TASK TO CARRY OUT: Output the lines of the material from the line containing "Select the Pen tool" through the end of the material, inclusive, as a JSON list of strings with one string per line. Omit blank lines and leave the pictures out.

DATA FOR THIS EXERCISE:
···

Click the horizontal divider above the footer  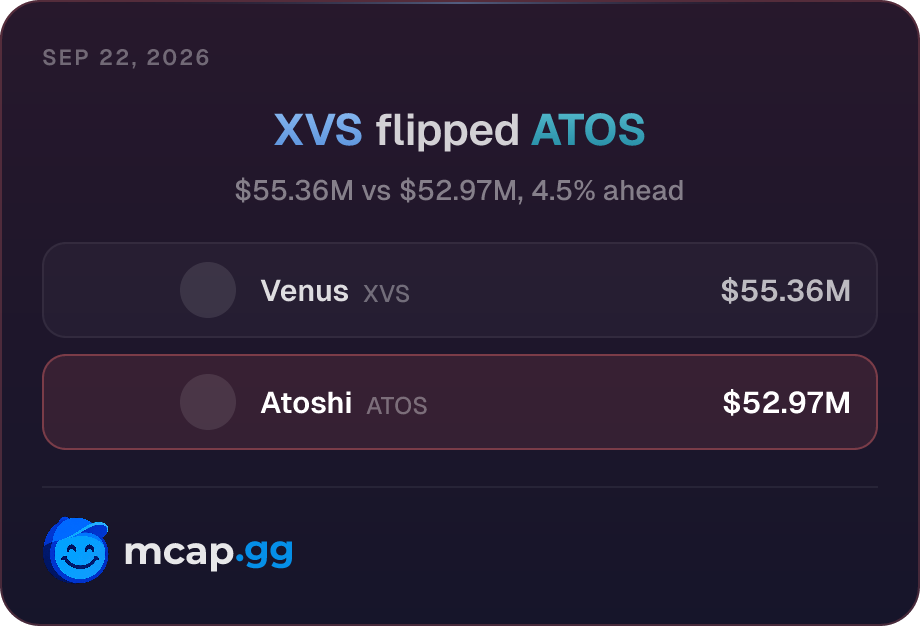tap(460, 487)
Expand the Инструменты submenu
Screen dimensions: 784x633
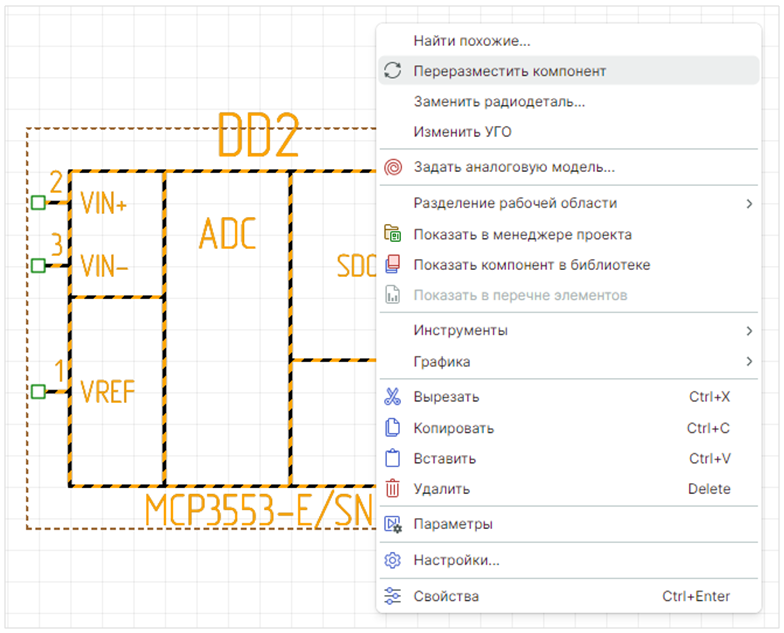(748, 331)
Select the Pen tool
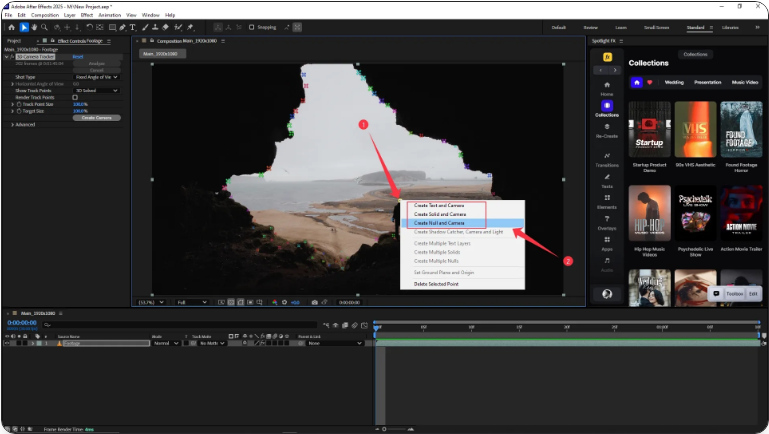Viewport: 769px width, 434px height. pos(120,27)
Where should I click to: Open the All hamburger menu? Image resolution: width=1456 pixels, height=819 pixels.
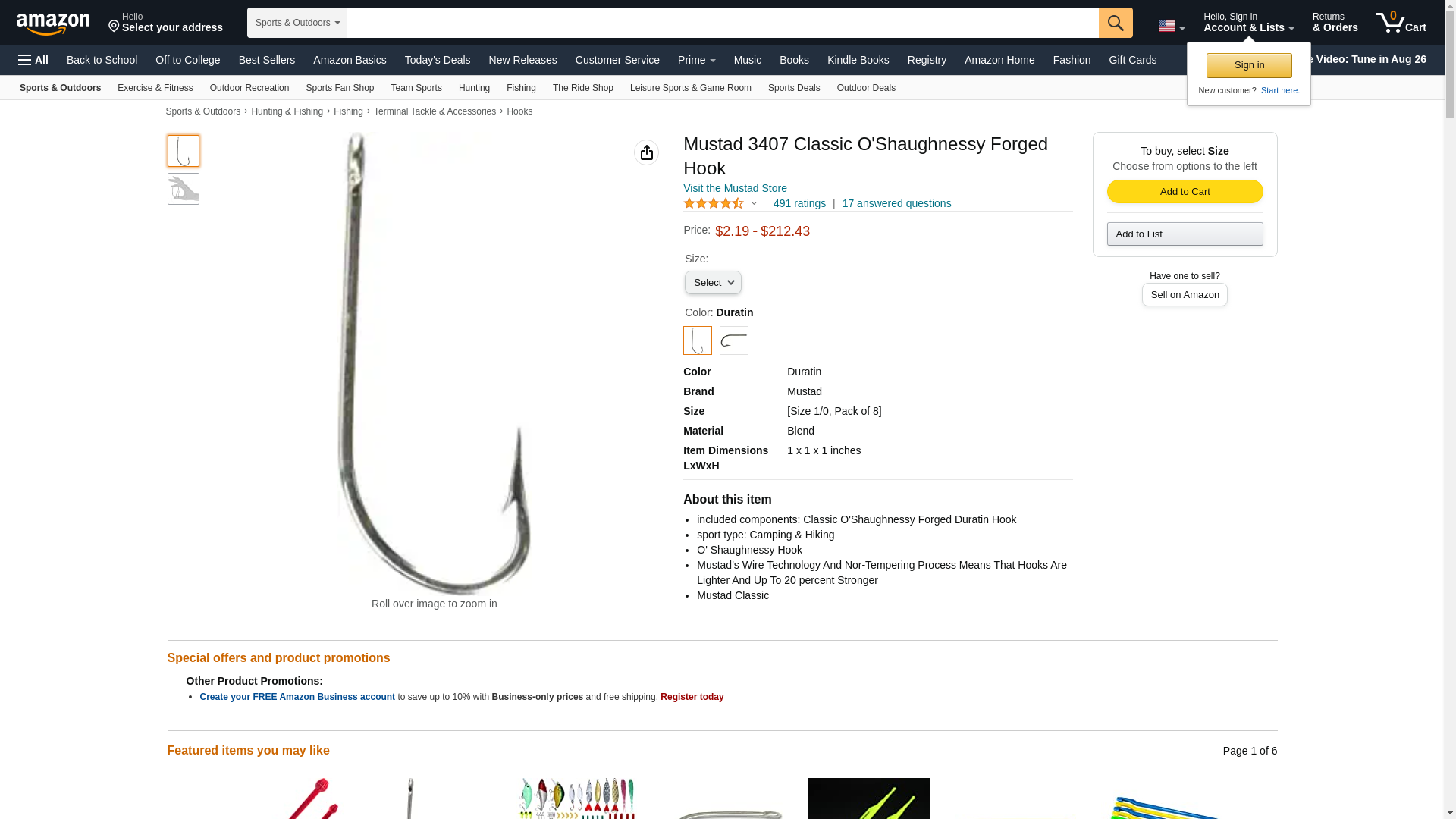[x=33, y=60]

···

SOLUTION FOR THIS TASK:
[
  "Select the Pen tool",
  "Viewport: 769px width, 434px height. pos(120,27)",
  "Where should I click to: Open the All hamburger menu? Image resolution: width=1456 pixels, height=819 pixels.",
  "[x=33, y=60]"
]